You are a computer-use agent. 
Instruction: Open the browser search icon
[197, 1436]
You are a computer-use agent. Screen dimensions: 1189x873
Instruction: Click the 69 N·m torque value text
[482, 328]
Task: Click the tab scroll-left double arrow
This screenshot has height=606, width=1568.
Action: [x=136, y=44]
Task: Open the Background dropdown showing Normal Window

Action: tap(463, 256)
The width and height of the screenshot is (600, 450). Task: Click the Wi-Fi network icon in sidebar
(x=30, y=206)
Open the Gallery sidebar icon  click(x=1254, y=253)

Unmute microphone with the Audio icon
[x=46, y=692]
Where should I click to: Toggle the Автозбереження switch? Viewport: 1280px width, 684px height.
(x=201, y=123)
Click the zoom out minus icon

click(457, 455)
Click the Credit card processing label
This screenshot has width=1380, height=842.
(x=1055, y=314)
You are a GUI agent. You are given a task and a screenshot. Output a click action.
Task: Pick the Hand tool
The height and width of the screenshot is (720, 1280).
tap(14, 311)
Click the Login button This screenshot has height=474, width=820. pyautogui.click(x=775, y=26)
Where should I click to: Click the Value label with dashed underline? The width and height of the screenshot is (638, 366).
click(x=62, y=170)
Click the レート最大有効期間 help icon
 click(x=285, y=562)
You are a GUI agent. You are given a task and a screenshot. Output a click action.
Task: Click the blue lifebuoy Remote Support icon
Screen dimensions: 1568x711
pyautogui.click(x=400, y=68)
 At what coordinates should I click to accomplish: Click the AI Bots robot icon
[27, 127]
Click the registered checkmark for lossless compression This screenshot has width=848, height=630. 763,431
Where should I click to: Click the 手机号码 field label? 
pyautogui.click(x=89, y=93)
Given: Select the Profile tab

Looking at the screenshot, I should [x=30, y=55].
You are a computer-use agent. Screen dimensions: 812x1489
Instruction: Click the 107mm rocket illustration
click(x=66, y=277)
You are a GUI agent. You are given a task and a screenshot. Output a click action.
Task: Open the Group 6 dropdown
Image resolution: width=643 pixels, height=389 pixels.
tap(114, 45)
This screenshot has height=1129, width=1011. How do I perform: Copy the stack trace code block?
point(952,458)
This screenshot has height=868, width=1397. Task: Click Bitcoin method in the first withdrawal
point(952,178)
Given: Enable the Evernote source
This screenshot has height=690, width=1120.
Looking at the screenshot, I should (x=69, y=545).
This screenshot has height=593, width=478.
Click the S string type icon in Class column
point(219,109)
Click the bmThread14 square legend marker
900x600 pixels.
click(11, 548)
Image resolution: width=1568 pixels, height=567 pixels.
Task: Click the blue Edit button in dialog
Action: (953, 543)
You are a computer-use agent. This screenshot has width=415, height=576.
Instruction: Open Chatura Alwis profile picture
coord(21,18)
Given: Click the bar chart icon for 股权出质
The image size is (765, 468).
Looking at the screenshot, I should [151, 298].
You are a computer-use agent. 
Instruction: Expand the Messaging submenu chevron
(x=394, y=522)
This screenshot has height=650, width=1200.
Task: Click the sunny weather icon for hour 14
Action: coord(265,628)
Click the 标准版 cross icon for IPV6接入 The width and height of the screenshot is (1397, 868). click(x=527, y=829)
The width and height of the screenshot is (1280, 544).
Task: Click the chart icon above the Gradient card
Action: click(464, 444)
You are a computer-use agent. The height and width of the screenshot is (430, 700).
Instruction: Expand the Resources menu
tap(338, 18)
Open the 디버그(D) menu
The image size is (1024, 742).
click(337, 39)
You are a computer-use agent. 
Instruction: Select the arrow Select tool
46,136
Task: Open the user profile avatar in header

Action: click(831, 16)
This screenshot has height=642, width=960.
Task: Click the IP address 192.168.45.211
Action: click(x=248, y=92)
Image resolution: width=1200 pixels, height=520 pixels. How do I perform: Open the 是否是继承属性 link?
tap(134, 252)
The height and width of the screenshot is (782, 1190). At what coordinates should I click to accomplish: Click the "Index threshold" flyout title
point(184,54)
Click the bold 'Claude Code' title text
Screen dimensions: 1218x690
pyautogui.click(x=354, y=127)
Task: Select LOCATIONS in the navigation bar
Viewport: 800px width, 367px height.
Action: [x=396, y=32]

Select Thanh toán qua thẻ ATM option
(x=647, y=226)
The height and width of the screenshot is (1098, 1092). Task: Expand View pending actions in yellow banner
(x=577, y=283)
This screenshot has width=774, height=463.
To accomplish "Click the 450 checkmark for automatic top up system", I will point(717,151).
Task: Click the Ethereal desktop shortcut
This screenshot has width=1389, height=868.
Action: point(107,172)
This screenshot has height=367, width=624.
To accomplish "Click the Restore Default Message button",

◆ ◆ ◆ ◆ ◆

__Required work__.
Print every line you see above, exactly as written.

__Exercise result__.
You are a computer-use agent. 
Instruction: Open the browser search icon
[197, 1436]
You are a computer-use agent. Screen dimensions: 1189x873
Instruction: Click the 69 N·m torque value text
[482, 328]
Task: Click the tab scroll-left double arrow
This screenshot has height=606, width=1568.
Action: [x=136, y=44]
Task: Open the Background dropdown showing Normal Window

Action: tap(463, 256)
The width and height of the screenshot is (600, 450). Task: Click the Wi-Fi network icon in sidebar
(x=30, y=206)
Open the Gallery sidebar icon  click(x=1254, y=253)

Unmute microphone with the Audio icon
[x=46, y=692]
Where should I click to: Toggle the Автозбереження switch? Viewport: 1280px width, 684px height.
(x=201, y=123)
Click the zoom out minus icon

click(457, 455)
Click the Credit card processing label
This screenshot has width=1380, height=842.
(x=1055, y=314)
You are a GUI agent. You are given a task and a screenshot. Output a click action.
Task: Pick the Hand tool
The height and width of the screenshot is (720, 1280).
tap(14, 311)
Click the Login button This screenshot has height=474, width=820. pyautogui.click(x=775, y=26)
Where should I click to: Click the Value label with dashed underline? The width and height of the screenshot is (638, 366).
click(x=62, y=170)
Click the レート最大有効期間 help icon
 click(x=285, y=562)
You are a GUI agent. You are given a task and a screenshot. Output a click action.
Task: Click the blue lifebuoy Remote Support icon
Screen dimensions: 1568x711
pyautogui.click(x=400, y=68)
 At what coordinates should I click to accomplish: Click the AI Bots robot icon
[27, 127]
Click the registered checkmark for lossless compression This screenshot has width=848, height=630. 763,431
Where should I click to: Click the 手机号码 field label? 
pyautogui.click(x=89, y=93)
Given: Select the Profile tab

Looking at the screenshot, I should [x=30, y=55].
You are a computer-use agent. Screen dimensions: 812x1489
Instruction: Click the 107mm rocket illustration
click(x=66, y=277)
You are a GUI agent. You are given a task and a screenshot. Output a click action.
Task: Open the Group 6 dropdown
Image resolution: width=643 pixels, height=389 pixels.
tap(114, 45)
This screenshot has height=1129, width=1011. How do I perform: Copy the stack trace code block?
point(952,458)
This screenshot has height=868, width=1397. Task: Click Bitcoin method in the first withdrawal
point(952,178)
Given: Enable the Evernote source
This screenshot has height=690, width=1120.
Looking at the screenshot, I should (x=69, y=545).
This screenshot has height=593, width=478.
Click the S string type icon in Class column
point(219,109)
Click the bmThread14 square legend marker
900x600 pixels.
click(11, 548)
Image resolution: width=1568 pixels, height=567 pixels.
Task: Click the blue Edit button in dialog
Action: (953, 543)
You are a computer-use agent. This screenshot has width=415, height=576.
Instruction: Open Chatura Alwis profile picture
coord(21,18)
Given: Click the bar chart icon for 股权出质
The image size is (765, 468).
Looking at the screenshot, I should [151, 298].
You are a computer-use agent. 
Instruction: Expand the Messaging submenu chevron
(x=394, y=522)
This screenshot has height=650, width=1200.
Task: Click the sunny weather icon for hour 14
Action: coord(265,628)
Click the 标准版 cross icon for IPV6接入 The width and height of the screenshot is (1397, 868). click(x=527, y=829)
The width and height of the screenshot is (1280, 544).
Task: Click the chart icon above the Gradient card
Action: click(464, 444)
You are a computer-use agent. The height and width of the screenshot is (430, 700).
Instruction: Expand the Resources menu
tap(338, 18)
Open the 디버그(D) menu
The image size is (1024, 742).
click(337, 39)
You are a computer-use agent. 
Instruction: Select the arrow Select tool
46,136
Task: Open the user profile avatar in header

Action: click(831, 16)
This screenshot has height=642, width=960.
Task: Click the IP address 192.168.45.211
Action: click(x=248, y=92)
Image resolution: width=1200 pixels, height=520 pixels. How do I perform: Open the 是否是继承属性 link?
tap(134, 252)
The height and width of the screenshot is (782, 1190). At what coordinates should I click to accomplish: Click the "Index threshold" flyout title
point(184,54)
Click the bold 'Claude Code' title text
Screen dimensions: 1218x690
pyautogui.click(x=354, y=127)
Task: Select LOCATIONS in the navigation bar
Viewport: 800px width, 367px height.
Action: [x=396, y=32]

Select Thanh toán qua thẻ ATM option
(x=647, y=226)
The height and width of the screenshot is (1098, 1092). Task: Expand View pending actions in yellow banner
(x=577, y=283)
This screenshot has width=774, height=463.
To accomplish "Click the 450 checkmark for automatic top up system", I will point(717,151).
Task: Click the Ethereal desktop shortcut
This screenshot has width=1389, height=868.
Action: point(107,172)
This screenshot has height=367, width=624.
To accomplish "Click the Restore Default Message button",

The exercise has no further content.